I followed the final launch of the Space Shuttle yesterday, Friday, July 8, 2011. A day that should live in our American History. On the NPR news coverage that I was tuned to, I learned that there was only a 30% chance that the stormy weather at Cape Canaveral would permit a go ahead. Yet it was scheduled, and close to a million spectators were on hand to see this final space shot... for now. A break in the weather occurred, during the ten-minute window for connecting with the International Space Station, and the countdown continued to Blast-off!
For moments I was back in those exciting days. Astronauts Shepard and Glenn, Armstrong and Aldrin, rocketing down range, into orbit, and to the moon and safely home! Thirty years and two fatal missions with shuttle flight, and it's coming to an end.... for now.

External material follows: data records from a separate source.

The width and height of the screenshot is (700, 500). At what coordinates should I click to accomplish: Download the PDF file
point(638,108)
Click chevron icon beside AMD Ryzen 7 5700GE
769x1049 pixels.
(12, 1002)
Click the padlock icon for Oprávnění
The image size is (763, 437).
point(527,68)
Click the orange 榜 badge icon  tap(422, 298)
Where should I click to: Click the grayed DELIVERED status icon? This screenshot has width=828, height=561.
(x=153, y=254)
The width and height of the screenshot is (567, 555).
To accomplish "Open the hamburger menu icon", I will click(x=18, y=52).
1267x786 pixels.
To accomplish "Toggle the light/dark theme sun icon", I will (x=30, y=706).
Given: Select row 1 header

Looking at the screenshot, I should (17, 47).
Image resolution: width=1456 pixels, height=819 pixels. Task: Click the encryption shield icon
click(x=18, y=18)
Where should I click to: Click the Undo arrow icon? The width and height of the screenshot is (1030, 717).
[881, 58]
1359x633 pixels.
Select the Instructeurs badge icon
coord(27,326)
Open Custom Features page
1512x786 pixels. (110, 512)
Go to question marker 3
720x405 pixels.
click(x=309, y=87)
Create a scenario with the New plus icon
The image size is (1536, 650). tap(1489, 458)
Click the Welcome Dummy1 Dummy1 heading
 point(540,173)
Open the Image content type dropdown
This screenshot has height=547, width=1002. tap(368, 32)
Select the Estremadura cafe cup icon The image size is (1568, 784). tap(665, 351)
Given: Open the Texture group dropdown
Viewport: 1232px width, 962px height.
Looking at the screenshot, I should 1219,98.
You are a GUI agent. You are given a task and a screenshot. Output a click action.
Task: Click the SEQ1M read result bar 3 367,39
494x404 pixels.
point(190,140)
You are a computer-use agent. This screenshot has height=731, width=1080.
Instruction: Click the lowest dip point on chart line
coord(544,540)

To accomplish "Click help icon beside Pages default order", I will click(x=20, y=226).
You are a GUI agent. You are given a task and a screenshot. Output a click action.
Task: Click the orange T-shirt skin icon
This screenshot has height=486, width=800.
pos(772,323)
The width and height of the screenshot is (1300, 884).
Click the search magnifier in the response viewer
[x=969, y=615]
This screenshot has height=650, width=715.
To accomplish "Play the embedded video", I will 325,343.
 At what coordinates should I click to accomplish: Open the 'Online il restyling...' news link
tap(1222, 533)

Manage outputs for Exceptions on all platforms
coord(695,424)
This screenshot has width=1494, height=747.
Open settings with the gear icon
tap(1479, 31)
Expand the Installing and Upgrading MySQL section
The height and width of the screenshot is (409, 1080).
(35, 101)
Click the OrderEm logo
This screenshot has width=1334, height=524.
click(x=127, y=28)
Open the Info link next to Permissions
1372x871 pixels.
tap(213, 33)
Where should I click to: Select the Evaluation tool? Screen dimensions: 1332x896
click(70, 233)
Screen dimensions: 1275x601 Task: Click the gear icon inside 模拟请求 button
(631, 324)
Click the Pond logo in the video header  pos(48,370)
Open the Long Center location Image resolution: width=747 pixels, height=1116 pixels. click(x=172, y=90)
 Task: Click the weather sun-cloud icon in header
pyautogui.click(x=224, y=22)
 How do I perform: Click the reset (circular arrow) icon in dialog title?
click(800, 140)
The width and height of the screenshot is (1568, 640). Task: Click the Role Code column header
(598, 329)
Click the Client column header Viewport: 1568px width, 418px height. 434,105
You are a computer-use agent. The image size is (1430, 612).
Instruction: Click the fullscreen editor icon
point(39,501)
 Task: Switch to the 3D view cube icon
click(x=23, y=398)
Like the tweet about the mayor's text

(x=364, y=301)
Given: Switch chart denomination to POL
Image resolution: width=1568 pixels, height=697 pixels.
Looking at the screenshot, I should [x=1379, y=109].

What is next? The moon again? Asteroids and Planet Mars? There is no schedule, no budget.
I have more than a passing interest. My classmate from flight school in 1958, Officer Instruction Class 34 (OI-34), Pensacola, Florida, was Ensign Ken (Thomas K.) Mattingly, a NROTC graduate from Auburn (Alabama Polytechnic Institute). Ken became an outstanding test pilot and an Astronaut, who flew in the Apollo Program. Today he is in his mid-70s and a retired Navy Admiral. I have followed the entire manned space program very closely.
But now will an American President imagine a visit to deep space and to the stars?
Could we staff it, pay for it? I don't think so. The dramatic launch of Shuttle Atlantis on mission number 135, was, I believe, America's "Last Big Thing."
While this symbol of a nation's spirit of exploration flies, the divided political leadership of our government is meeting tomorrow on Sunday to argue about how to pay our debts!
Don't increase any taxes. Cut back on current social security and medicare that we pay our elders. Will we pay our bills or go into default on August 2nd?
No, don't expect greatness again with these WE have elected. Selfishly, we let the arguments continue, to our lasting shame.
Once we were proud and knew how to fly.